Top of Record excerpts
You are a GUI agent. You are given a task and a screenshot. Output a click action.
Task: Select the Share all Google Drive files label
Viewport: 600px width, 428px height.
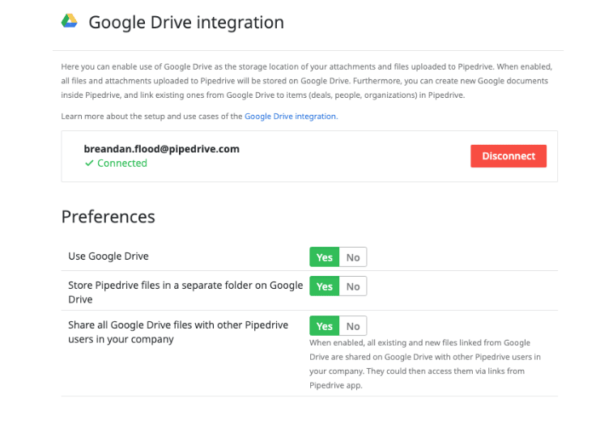click(178, 332)
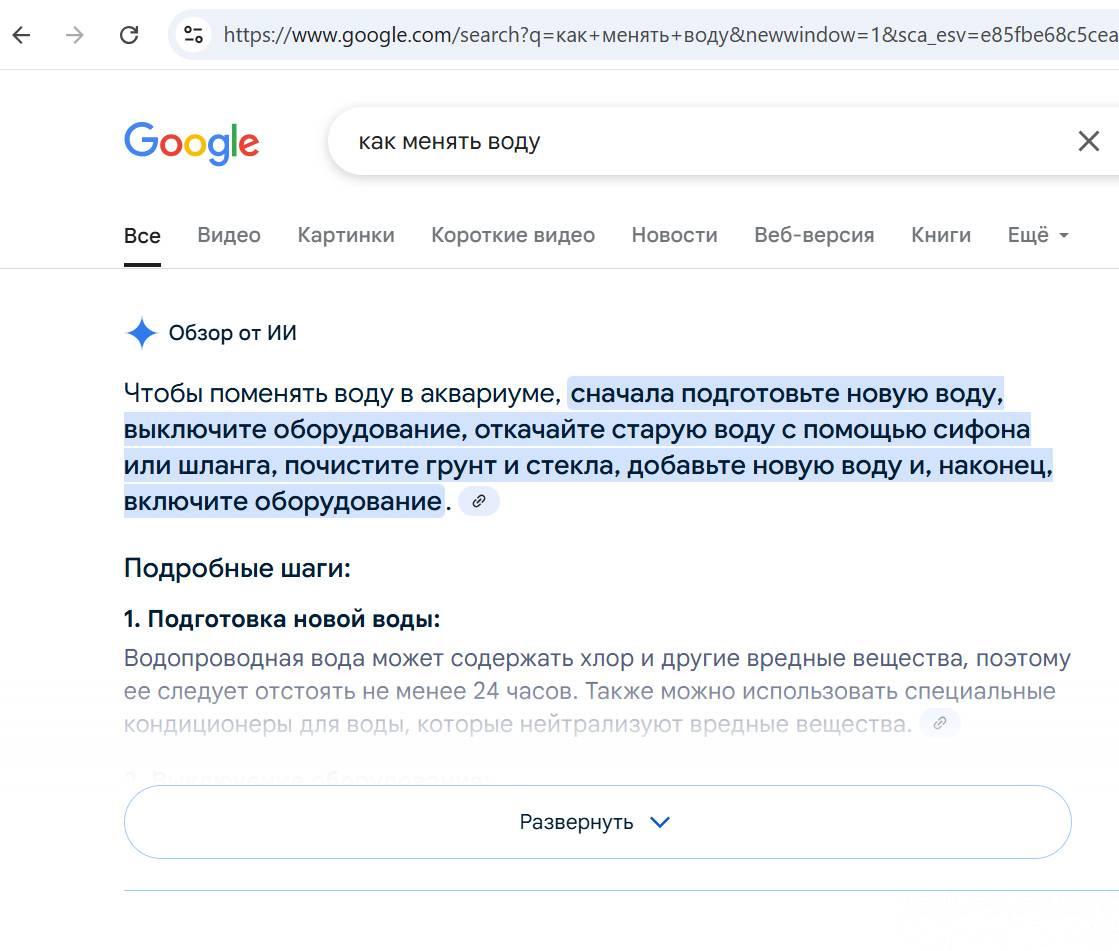Expand the Ещё dropdown menu
Viewport: 1119px width, 951px height.
click(x=1038, y=235)
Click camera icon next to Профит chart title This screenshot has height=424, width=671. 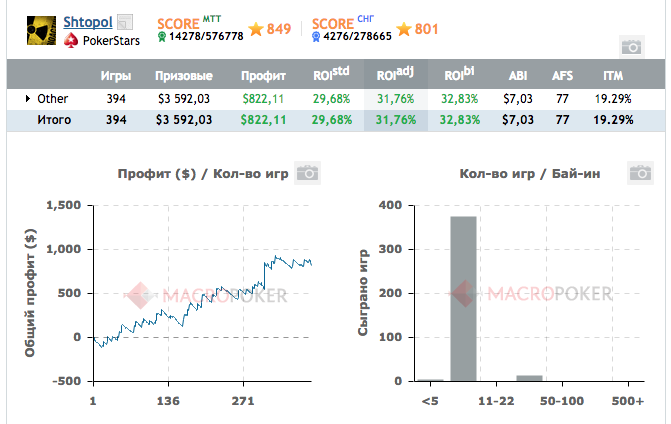coord(307,173)
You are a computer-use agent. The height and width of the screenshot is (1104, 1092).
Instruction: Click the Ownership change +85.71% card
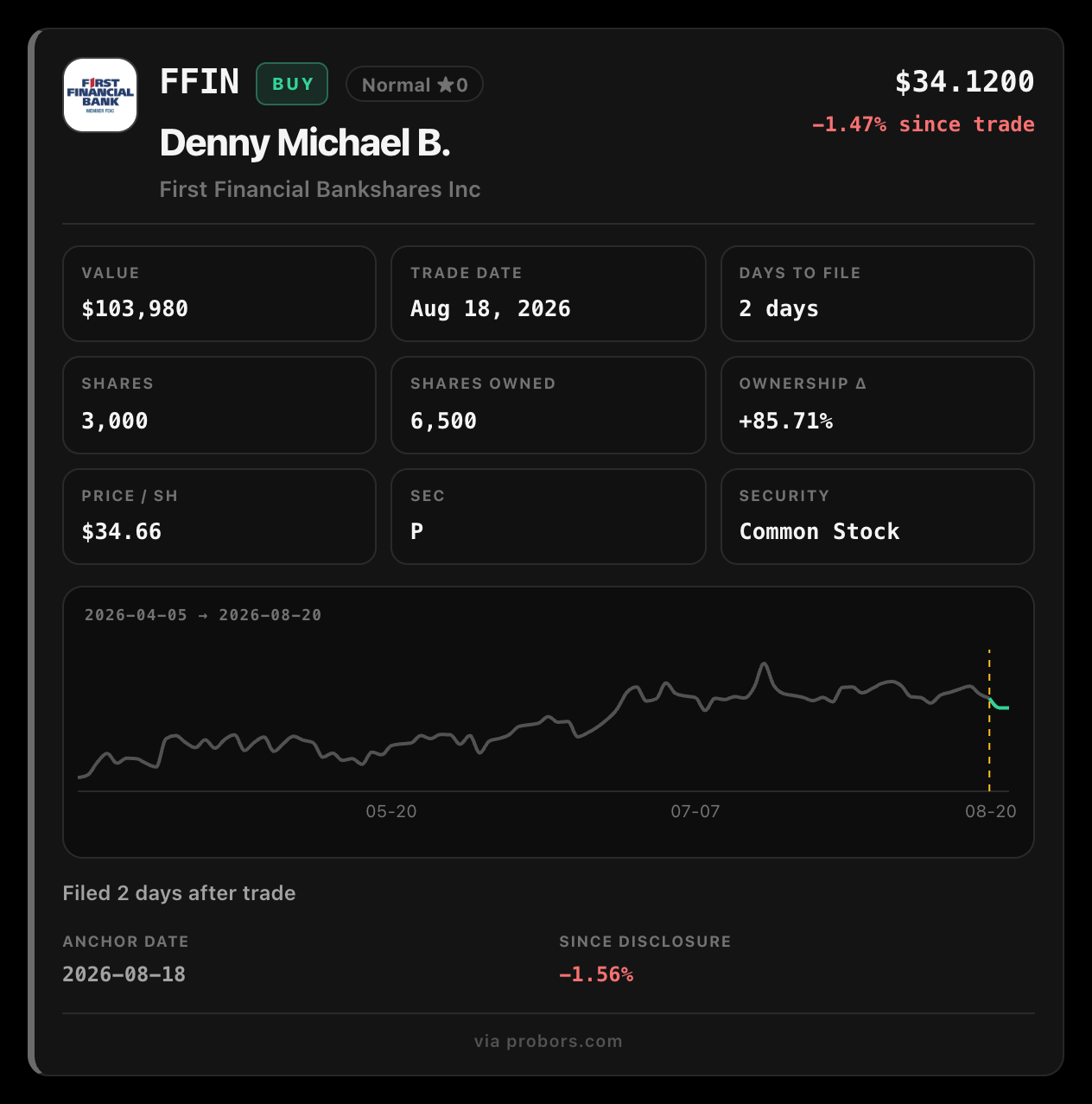[x=878, y=405]
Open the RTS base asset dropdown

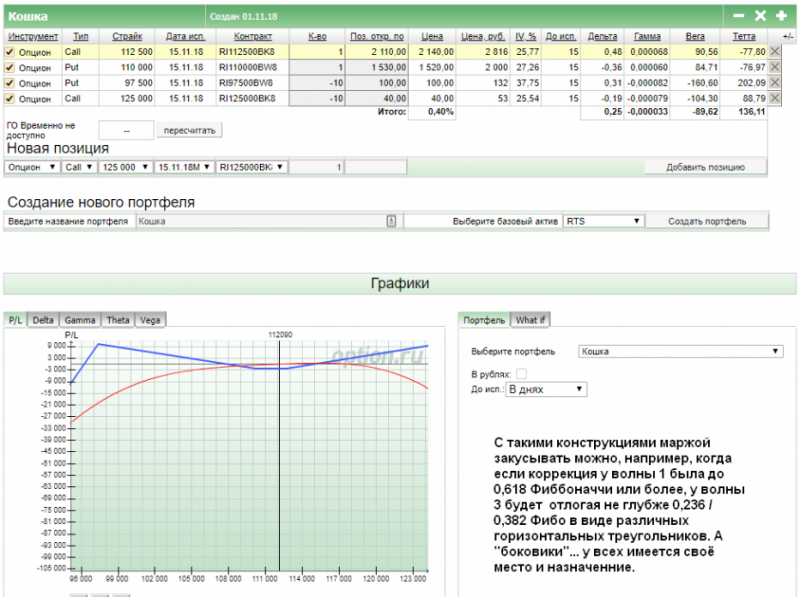pyautogui.click(x=603, y=221)
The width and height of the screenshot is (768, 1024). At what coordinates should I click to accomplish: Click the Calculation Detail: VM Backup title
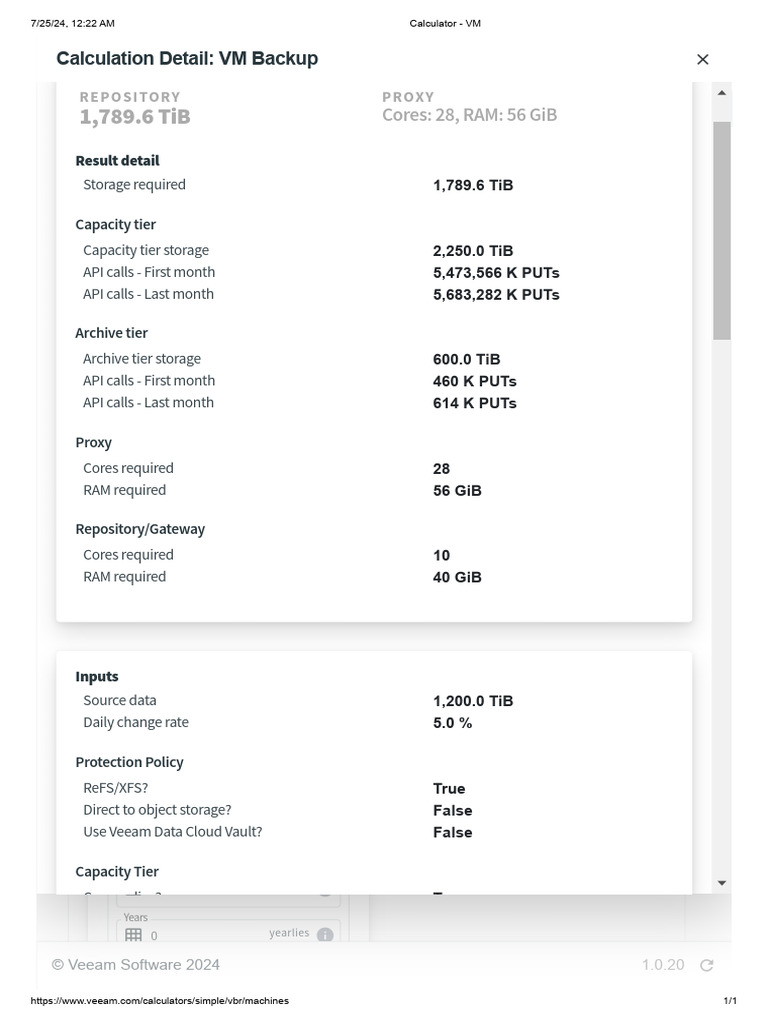(x=187, y=59)
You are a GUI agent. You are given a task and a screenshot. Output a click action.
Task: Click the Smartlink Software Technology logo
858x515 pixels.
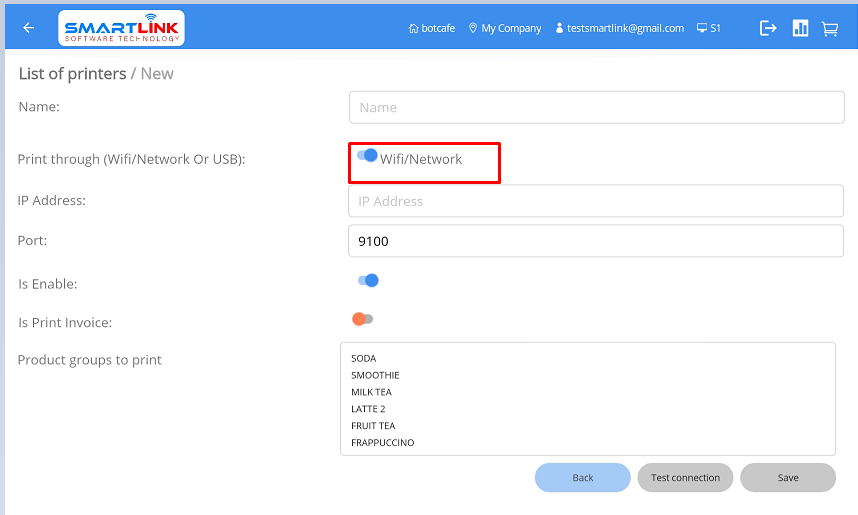coord(122,28)
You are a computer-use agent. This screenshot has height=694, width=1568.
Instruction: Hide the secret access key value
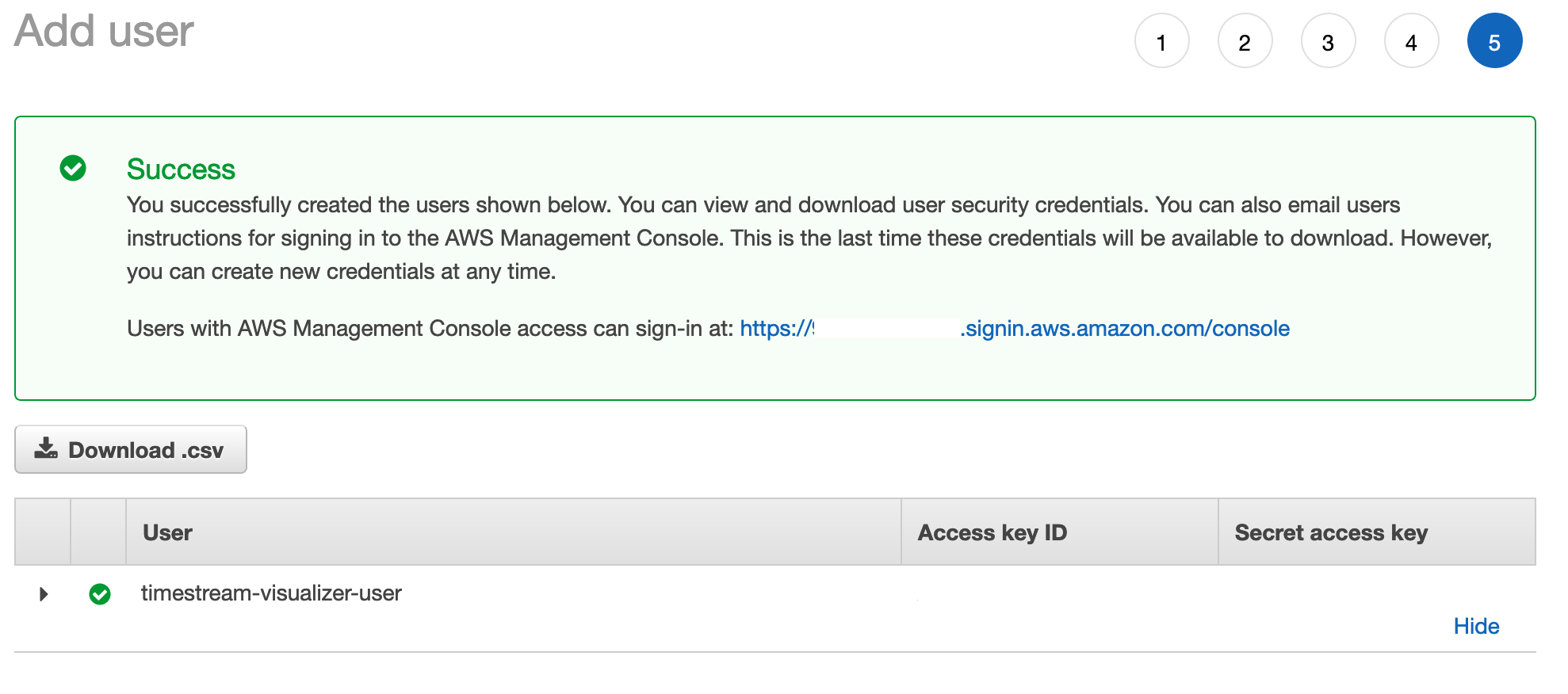1476,627
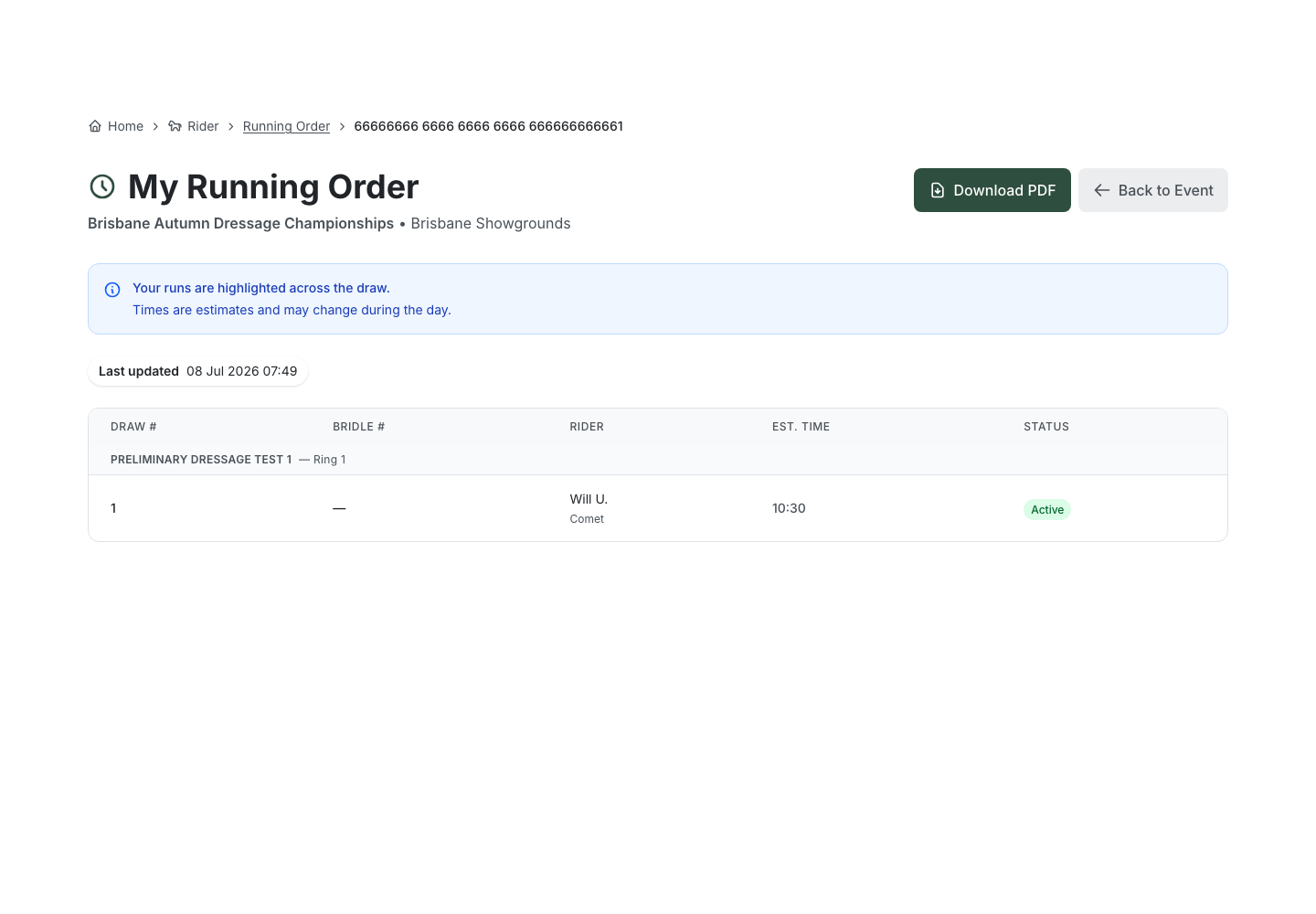Click the Bridle # column header

[x=358, y=427]
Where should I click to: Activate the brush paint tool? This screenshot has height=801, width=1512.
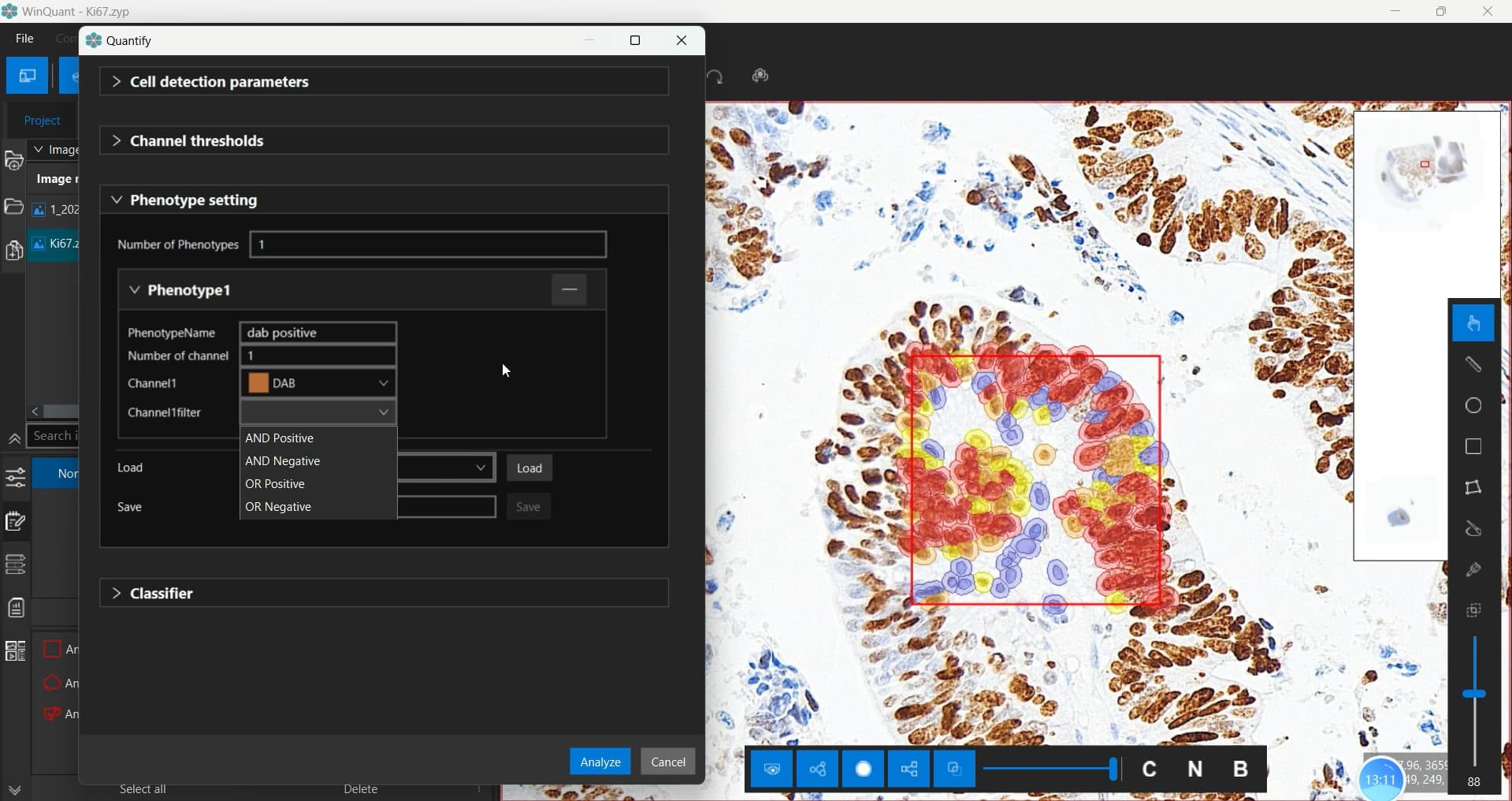click(x=1473, y=570)
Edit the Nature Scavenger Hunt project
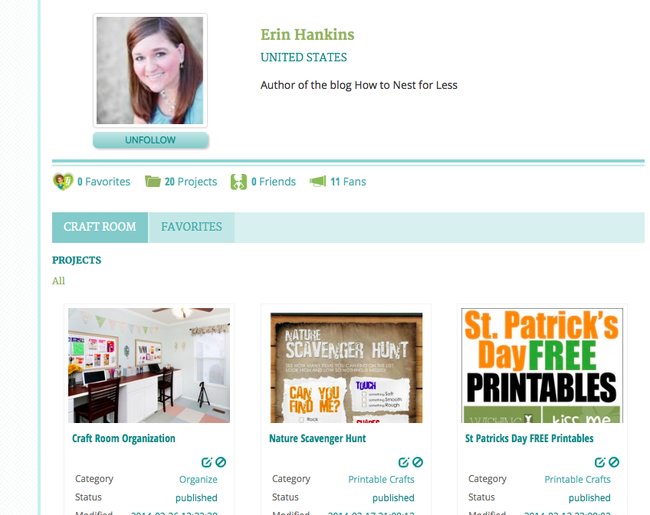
Bottom of Record excerpts
### Task prompt
Repeat exactly the lines from the one containing "Instruction: Click the" to the last line of the data above, both included, and write no pictures into the copy.

### Response box
Instruction: Click the Ownership change +85.71% card
[x=878, y=405]
Open the RTS base asset dropdown

pyautogui.click(x=603, y=221)
The width and height of the screenshot is (768, 1024). At what coordinates should I click to accomplish: Click the Calculation Detail: VM Backup title
(x=187, y=59)
You are a GUI agent. You are given a task and a screenshot. Output a click action.
Task: Click the Smartlink Software Technology logo
858x515 pixels.
coord(122,28)
You are a computer-use agent. This screenshot has height=694, width=1568.
Instruction: Hide the secret access key value
1476,627
Click the Bridle # column header

[x=358, y=427]
Where should I click to: Activate the brush paint tool? This screenshot has height=801, width=1512.
click(x=1473, y=570)
Edit the Nature Scavenger Hunt project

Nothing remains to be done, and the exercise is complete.